→ DO THIS
Please list each line in the items below that contains the word "Task".

--

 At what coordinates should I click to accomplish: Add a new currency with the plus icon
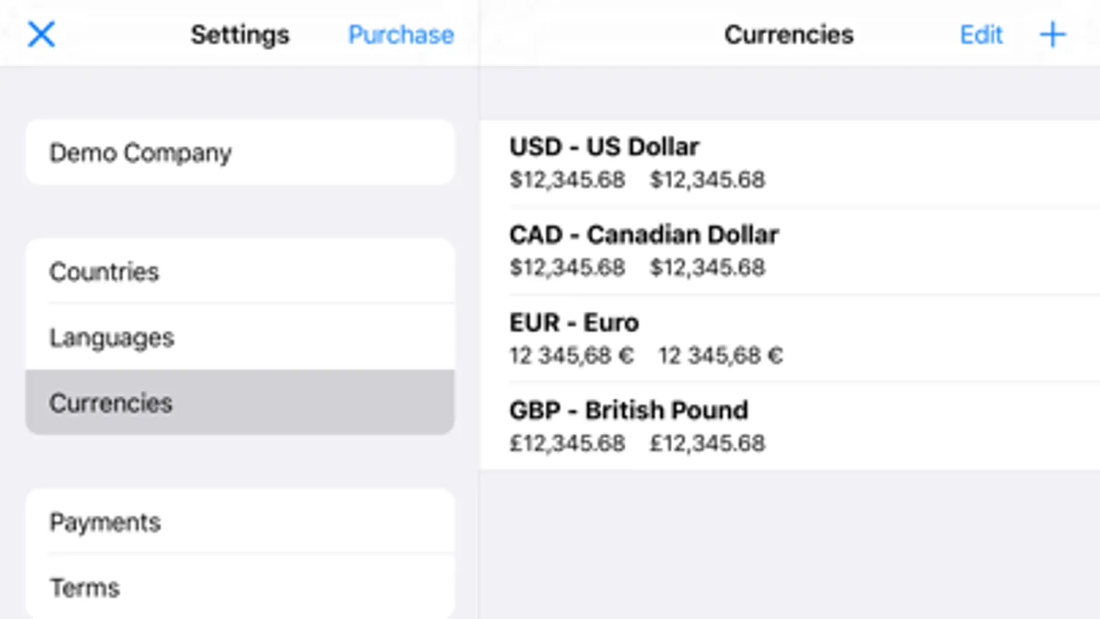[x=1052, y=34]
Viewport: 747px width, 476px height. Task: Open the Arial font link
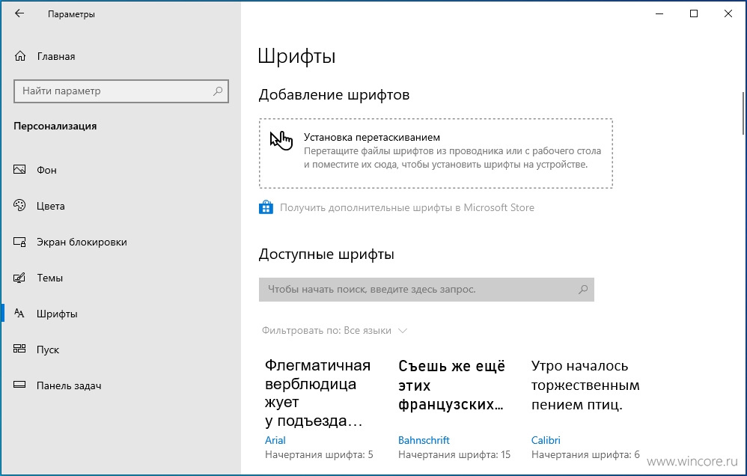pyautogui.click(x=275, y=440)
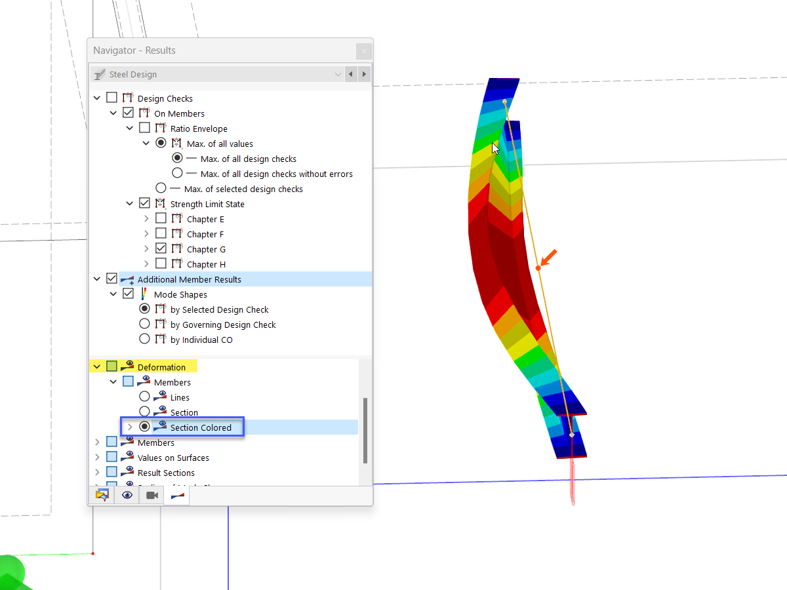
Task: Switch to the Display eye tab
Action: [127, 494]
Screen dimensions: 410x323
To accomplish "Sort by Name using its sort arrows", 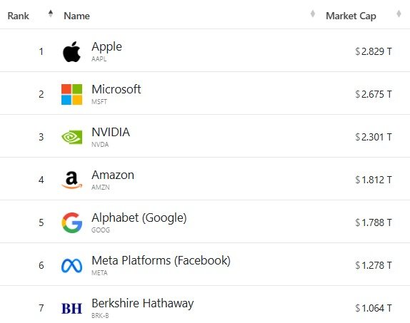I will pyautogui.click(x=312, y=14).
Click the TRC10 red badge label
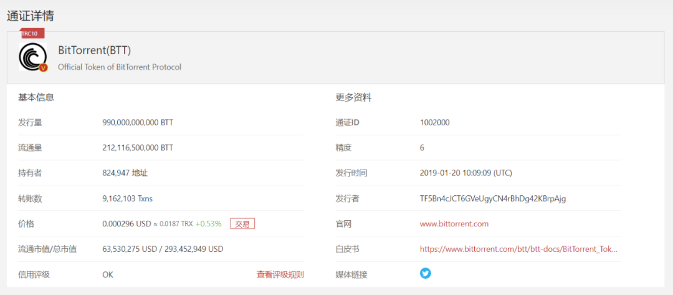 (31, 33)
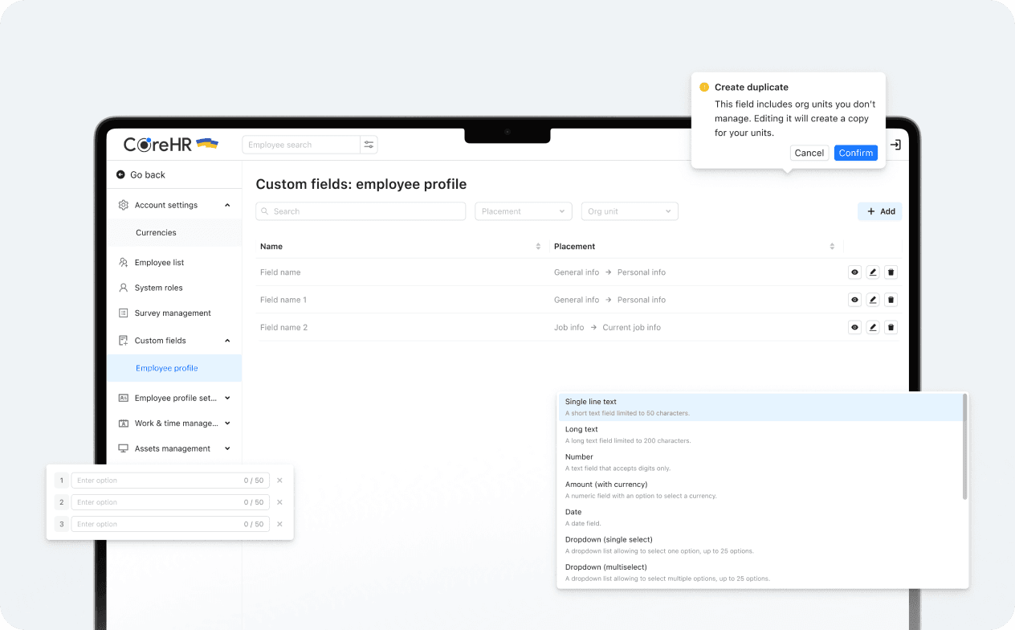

--

→ EXERCISE OUTPUT
Viewport: 747px width, 476px height. Task: Open the Arial font link
Task: Switch to the Display eye tab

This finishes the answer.